The UK economy has been “permanently damaged” by Brexit, according to a senior economist.
It comes ahead of chancellor Jeremy Hunt setting out the Autumn Statement and after Paris deposed London as Europe’s biggest stock market.
Hunt has already confirmed that everyone will be paying more tax and there will be spending cuts.
He has pledged to ensure the most vulnerable are protected, though acknowledged the difficult decisions facing the Government.
Michael Saunders, a former policymaker at the Bank of England, suggests that there would not be what he described as an austerity budget this week had it not been for Brexit.
The French stock market now has a combined value of $2.823trn, marginally above the UK stock market which is worth $2.821trn altogether, according to figures from Bloomberg.
In 2016, the year of the Brexit referendum, British stocks were collectively worth $1.5trn more than those listed in Paris.
The pound has also dropped by 13% in value against the US dollar this year, while the Euro fell by 9.2% against the American currency.

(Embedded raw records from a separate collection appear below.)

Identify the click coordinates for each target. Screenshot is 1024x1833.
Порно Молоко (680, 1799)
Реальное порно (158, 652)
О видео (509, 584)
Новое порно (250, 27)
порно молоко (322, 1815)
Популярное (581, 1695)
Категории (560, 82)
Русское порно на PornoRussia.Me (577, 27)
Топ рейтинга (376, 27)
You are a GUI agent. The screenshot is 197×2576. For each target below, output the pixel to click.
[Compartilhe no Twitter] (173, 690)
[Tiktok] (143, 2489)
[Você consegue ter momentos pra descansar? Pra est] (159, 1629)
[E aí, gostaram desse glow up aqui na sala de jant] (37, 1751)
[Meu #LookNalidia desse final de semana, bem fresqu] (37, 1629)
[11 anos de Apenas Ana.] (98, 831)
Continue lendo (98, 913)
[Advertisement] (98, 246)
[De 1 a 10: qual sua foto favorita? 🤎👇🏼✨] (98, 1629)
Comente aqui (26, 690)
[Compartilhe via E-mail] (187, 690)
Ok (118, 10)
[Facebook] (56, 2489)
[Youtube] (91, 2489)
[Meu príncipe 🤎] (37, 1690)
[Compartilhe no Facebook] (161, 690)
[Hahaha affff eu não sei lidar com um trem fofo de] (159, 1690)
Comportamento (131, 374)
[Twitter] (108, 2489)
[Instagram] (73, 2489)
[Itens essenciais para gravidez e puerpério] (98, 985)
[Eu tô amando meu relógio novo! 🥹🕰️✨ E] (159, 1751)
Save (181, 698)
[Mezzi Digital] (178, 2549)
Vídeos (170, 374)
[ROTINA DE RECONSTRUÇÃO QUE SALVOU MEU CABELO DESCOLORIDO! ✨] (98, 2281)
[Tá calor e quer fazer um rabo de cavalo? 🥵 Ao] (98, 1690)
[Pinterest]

Saunders underlined the impact that Brexit has had on the economy of the UK.
“The UK economy as a whole has been permanently damaged by Brexit,” he said.
“It has reduced the economy’s potential output significantly, eroded business investment.
“If we hadn’t had Brexit, we probably wouldn’t be talking about an austerity budget this week.
“The need for tax rises, spending cuts, wouldn’t be there if Brexit hadn’t reduced the economy’s potential output so much.”